Exercise data ▸
_ _ _ _ _

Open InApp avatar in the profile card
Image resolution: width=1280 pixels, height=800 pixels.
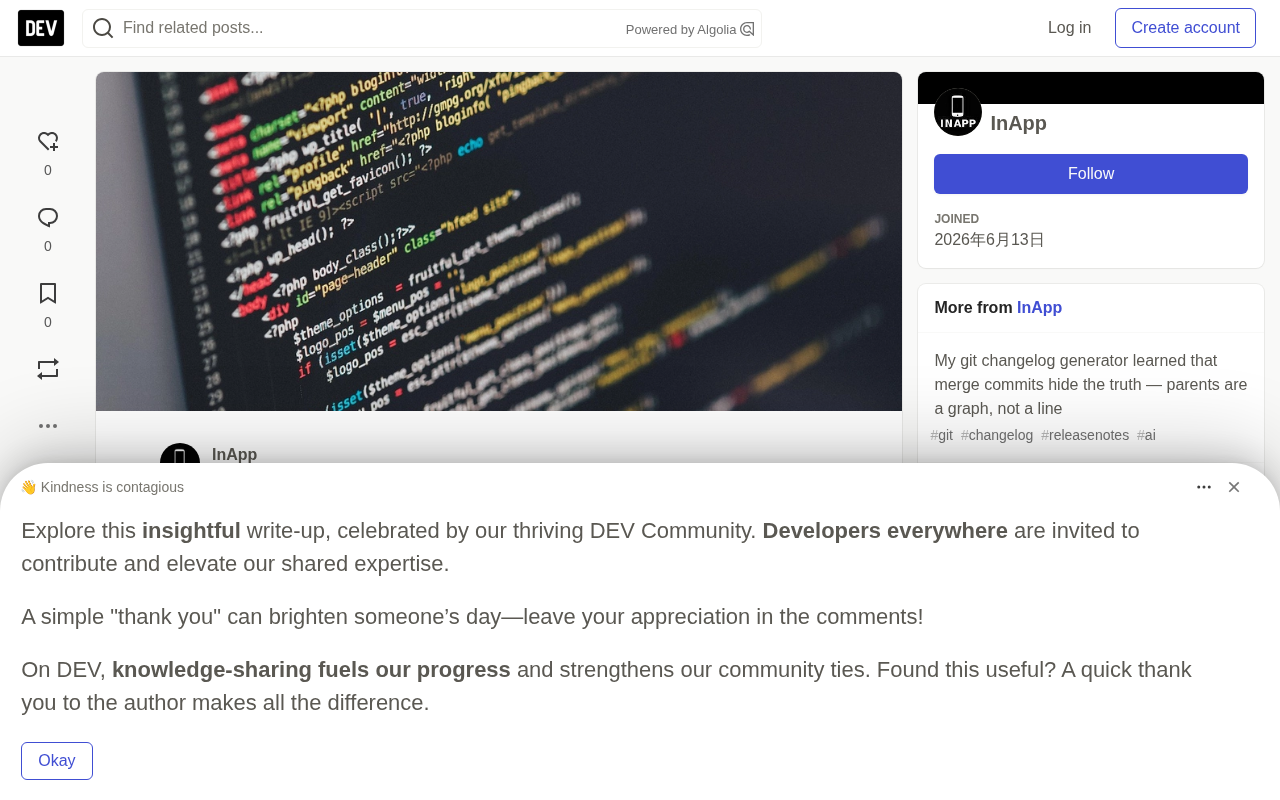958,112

_ _ _ _ _

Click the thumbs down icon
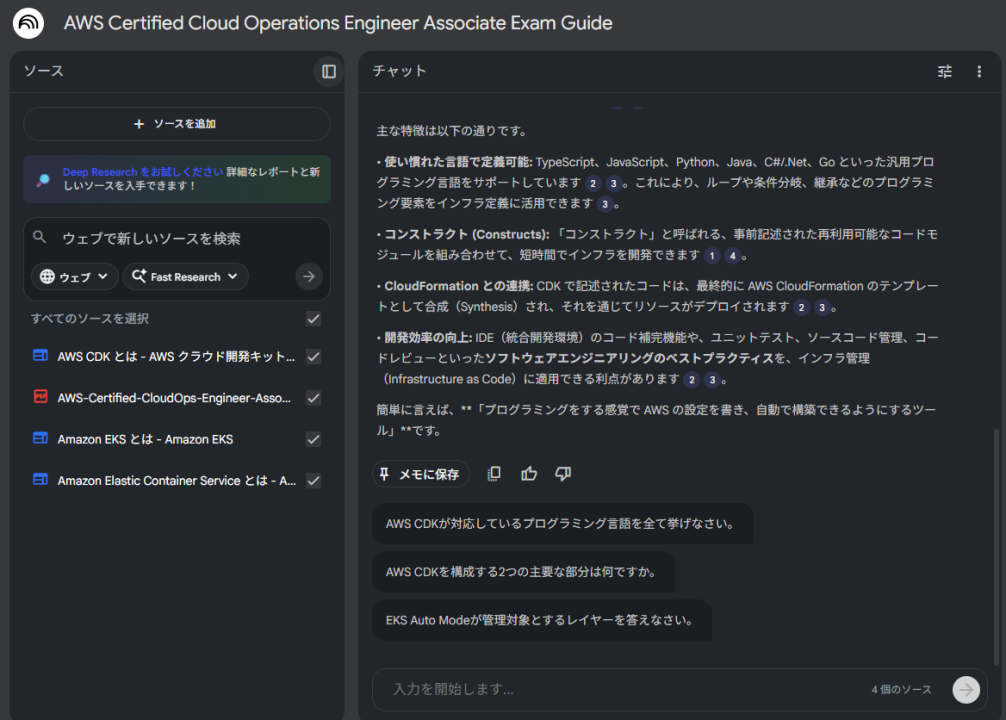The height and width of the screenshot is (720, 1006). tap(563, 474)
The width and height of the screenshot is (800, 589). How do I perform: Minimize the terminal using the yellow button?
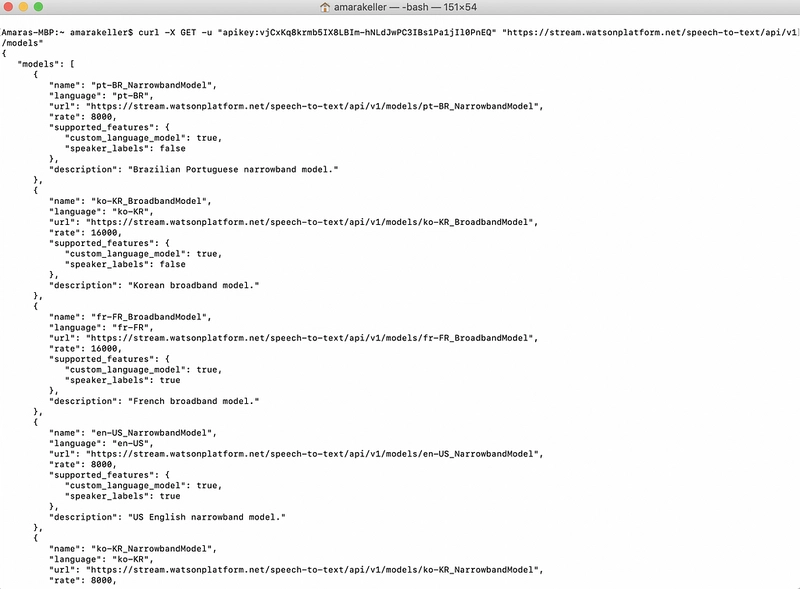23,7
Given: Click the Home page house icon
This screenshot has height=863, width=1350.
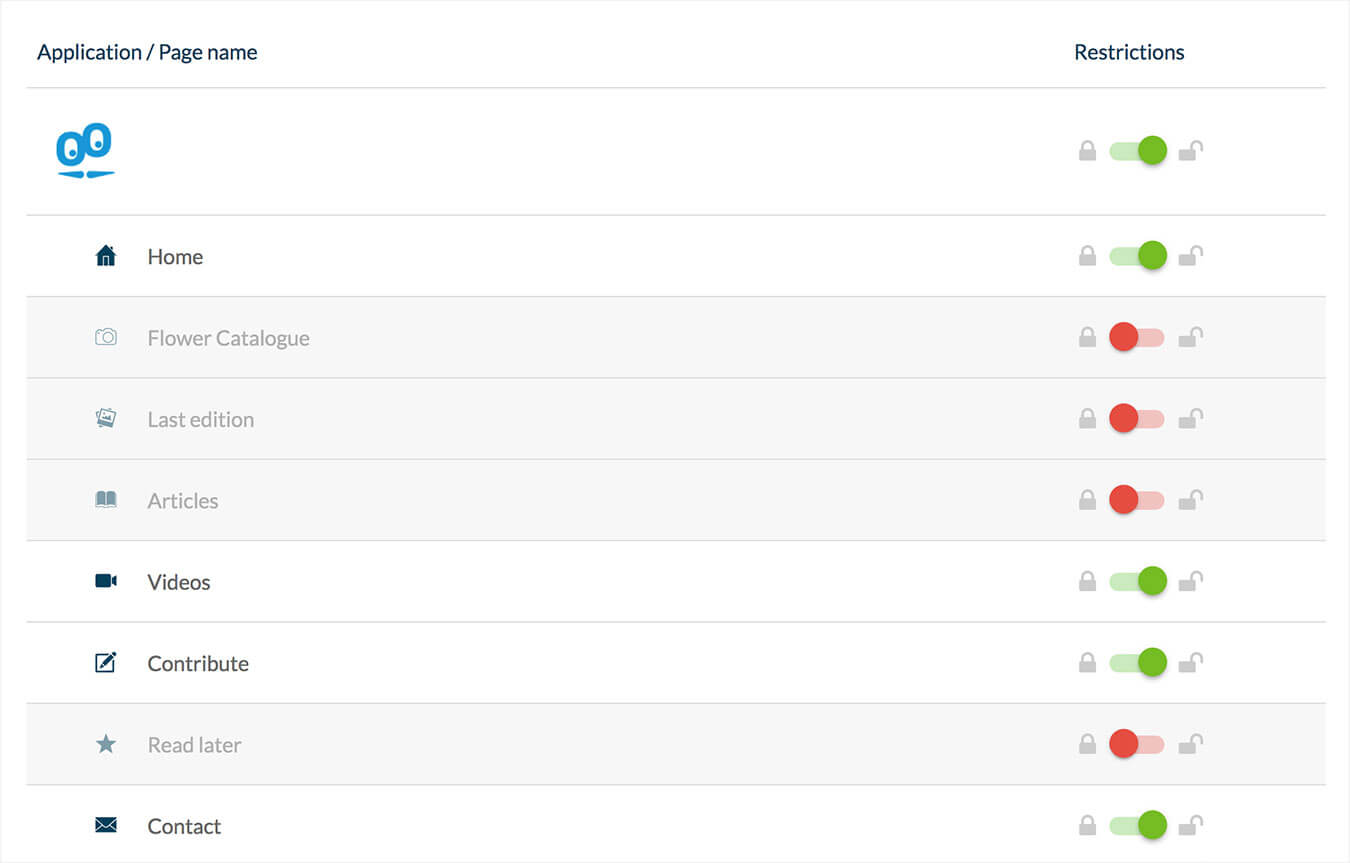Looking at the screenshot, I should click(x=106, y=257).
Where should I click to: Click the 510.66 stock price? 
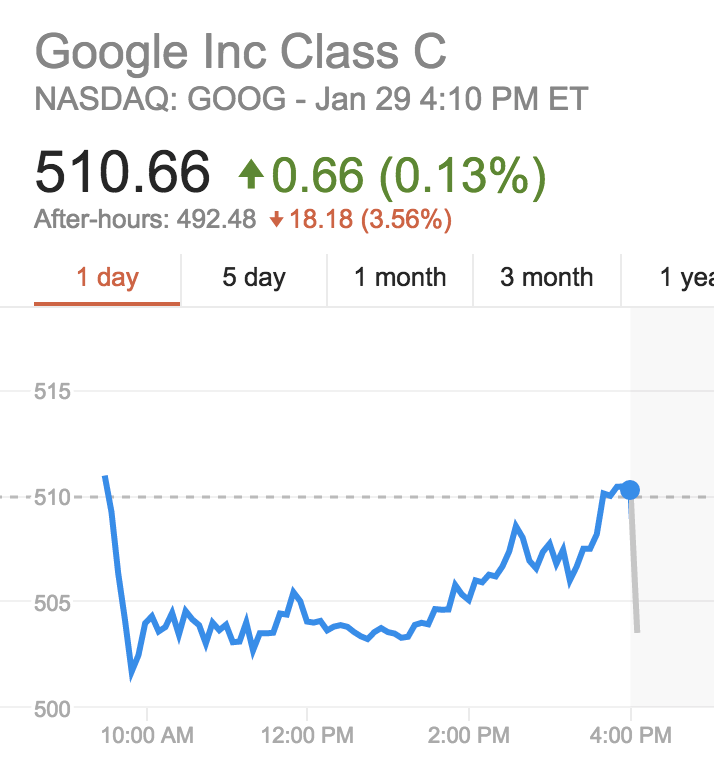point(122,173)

_ _ _ _ _

What this task involves ▸
Skipping every picture, transcribe exactly the lines above from the one containing "Click the thumbs down icon" through the one containing "Given: Click the Home page house icon", both included.

Output ▸
Click the thumbs down icon
The height and width of the screenshot is (720, 1006). tap(563, 474)
The width and height of the screenshot is (800, 589). How do I perform: Minimize the terminal using the yellow button?
23,7
Given: Click the Home page house icon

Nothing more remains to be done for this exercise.